● EXERCISE
How many lines of the entries hold the string "filter"? Reply with the number alone.

● DATA EXTRACT
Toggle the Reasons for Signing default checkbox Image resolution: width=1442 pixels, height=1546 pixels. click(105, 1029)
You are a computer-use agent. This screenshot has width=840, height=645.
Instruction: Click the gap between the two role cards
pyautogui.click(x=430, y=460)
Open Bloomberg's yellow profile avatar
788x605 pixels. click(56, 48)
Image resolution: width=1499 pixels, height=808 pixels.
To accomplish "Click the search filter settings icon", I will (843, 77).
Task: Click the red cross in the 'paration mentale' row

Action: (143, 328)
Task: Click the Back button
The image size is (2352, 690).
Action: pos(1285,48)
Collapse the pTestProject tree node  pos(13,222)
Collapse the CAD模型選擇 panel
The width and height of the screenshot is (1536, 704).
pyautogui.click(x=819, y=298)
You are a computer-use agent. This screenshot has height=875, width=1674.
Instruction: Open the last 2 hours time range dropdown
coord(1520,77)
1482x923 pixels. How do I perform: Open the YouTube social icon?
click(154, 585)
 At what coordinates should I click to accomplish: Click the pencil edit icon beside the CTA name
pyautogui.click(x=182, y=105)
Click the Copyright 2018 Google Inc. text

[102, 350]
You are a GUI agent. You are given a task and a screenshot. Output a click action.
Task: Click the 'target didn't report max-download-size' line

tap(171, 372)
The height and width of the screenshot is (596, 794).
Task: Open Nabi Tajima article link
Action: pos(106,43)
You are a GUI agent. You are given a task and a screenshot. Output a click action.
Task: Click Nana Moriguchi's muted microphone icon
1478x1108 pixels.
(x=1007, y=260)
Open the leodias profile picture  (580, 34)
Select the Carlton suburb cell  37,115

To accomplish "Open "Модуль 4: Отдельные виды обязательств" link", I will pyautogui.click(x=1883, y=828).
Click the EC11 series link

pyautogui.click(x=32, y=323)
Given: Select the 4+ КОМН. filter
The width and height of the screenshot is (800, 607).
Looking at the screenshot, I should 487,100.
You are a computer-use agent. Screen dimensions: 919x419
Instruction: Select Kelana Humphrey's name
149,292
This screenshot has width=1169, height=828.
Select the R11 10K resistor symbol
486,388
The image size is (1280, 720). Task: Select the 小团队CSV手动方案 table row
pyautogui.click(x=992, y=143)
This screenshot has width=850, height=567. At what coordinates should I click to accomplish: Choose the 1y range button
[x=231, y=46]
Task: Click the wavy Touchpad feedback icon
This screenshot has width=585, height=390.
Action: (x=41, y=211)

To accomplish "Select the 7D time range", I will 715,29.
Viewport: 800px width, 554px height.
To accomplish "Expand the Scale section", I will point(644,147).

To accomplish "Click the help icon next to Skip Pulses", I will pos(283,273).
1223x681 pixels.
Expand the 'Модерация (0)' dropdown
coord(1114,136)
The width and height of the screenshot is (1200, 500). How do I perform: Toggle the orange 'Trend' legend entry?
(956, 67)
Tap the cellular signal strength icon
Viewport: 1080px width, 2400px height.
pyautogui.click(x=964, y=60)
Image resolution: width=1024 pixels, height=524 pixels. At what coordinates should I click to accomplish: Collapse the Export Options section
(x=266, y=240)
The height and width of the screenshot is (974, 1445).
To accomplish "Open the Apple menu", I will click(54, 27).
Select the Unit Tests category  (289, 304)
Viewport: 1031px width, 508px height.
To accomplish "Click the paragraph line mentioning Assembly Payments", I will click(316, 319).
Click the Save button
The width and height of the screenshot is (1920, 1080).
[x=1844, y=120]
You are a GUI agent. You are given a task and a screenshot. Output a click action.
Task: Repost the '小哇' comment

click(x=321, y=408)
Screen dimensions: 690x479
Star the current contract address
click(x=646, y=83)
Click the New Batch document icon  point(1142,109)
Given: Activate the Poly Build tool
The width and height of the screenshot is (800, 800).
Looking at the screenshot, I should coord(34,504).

● OUTPUT FOR THIS TASK
2